The amount of extra money needed would depend on the bond market and property value fluctuation, said Patrick O’Claire, the city’s finance director.

A conservative high-end estimate would require tapping $7.8 million to fill the gap that otherwise would go to different city expenses, he added.

About 53 percent of voters said no to a 2014 bond request to upgrade the current police headquarters, but that was a more expensive and more confusing proposition than asking voters to continue their current tax rate for city buildings.

The proposed building would house police and emergency management personnel, both considered essential services in the event of a crippling earthquake or other catastrophe.

Unlike earlier plans at Griffith Drive, which already was known to be inadequately built for an earthquake in the 9.0 range (and has also been included inside a redrawn flood plain), the new building would not include non-emergency uses such as the municipal court. The court may remain at Griffith Drive if the city retains ownership there.

Staff and public members of a resuscitated Public Safety Advisory Committee considered other funding alternatives, including tacking a $1.60 monthly fee to utility bills or again asking voters for an increased tax rate. But city officials, still wary after the 2014 defeat, decided that extending the current rate was the best option.

Council members had questions they want answered, but most seemed to be on board with the overall plan.

“We need to make sure our first responders can respond,” Mark Fagin said. “I think going in November is a good idea.”

“I don’t think we have any time to waste,” agreed Lacey Beaty.

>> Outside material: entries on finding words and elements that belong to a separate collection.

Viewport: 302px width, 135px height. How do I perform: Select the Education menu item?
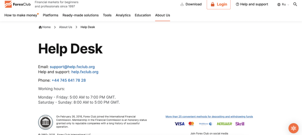(x=143, y=15)
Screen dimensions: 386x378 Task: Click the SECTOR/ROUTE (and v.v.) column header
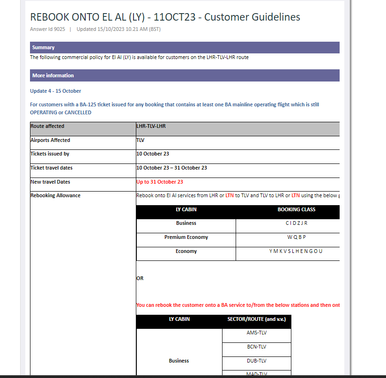[256, 319]
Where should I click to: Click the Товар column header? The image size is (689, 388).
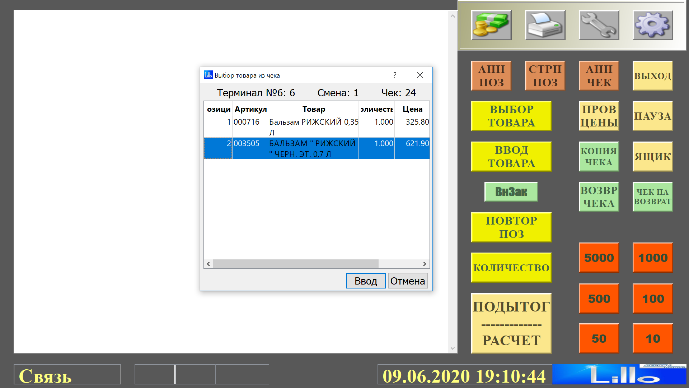314,109
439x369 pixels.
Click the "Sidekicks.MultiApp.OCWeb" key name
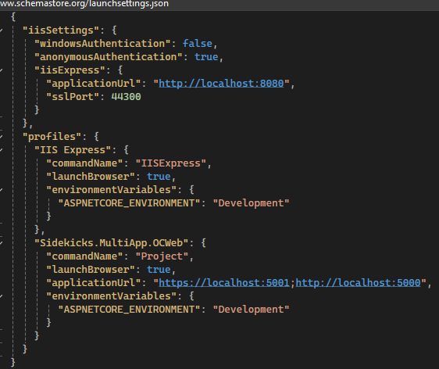pyautogui.click(x=112, y=243)
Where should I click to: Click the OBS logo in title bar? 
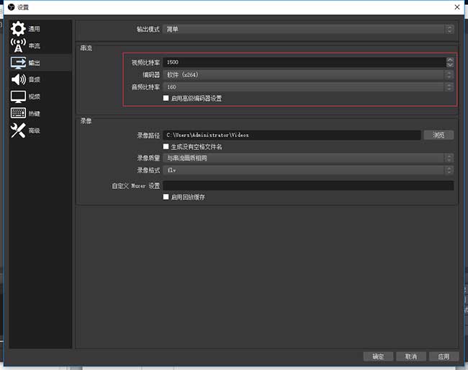pos(9,6)
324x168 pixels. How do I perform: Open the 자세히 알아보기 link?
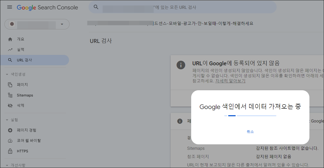[x=230, y=81]
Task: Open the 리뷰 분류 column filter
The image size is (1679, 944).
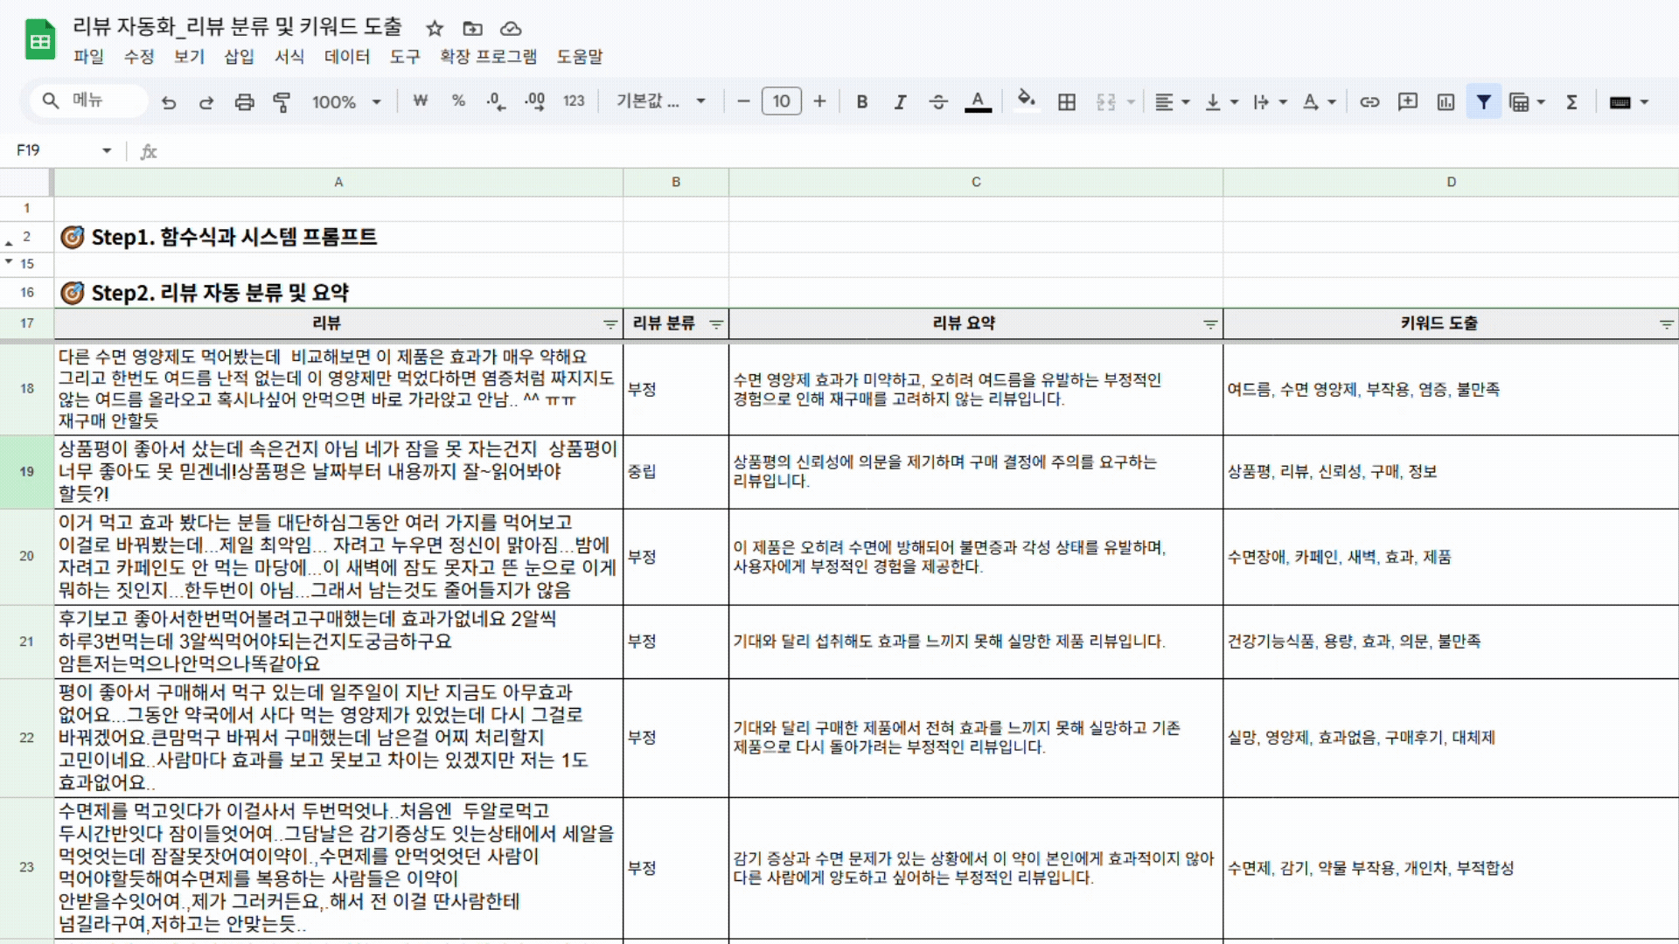Action: tap(716, 324)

Bette Bode, however, bluntly questioned the wisdom of going back to voters for money without pledging to sell off the Griffith Drive building to help pay for it.

“That will be much more tax-friendly,” she said.

Other Council members and Mayor Denny Doyle responded that costs of moving the municipal court and other city functions, including its data center, likely would be more costly than keeping the Griffith Park location for non-emergency uses.

City staff agreed to further evaluate options for keeping or selling the Griffith Drive property.

Bode also criticized spreading city services out to more locations, especially after City Hall moved to The Beaverton Building at the Round two years ago. The city has room for future expansion into two leased floors there, but the structure is not built to safety standards for emergency facilities and perhaps not adequate for a municipal court.

“Where the hell is Beaverton?” Bode asked.

O’Claire said city officials still need to explore with bond experts how a measure that overlaps payments for two buildings might be structured.

“This is new territory for us,” he said.

But staffers will have to draft fast: The Council needs to vote in June to place the measure on this November’s ballot.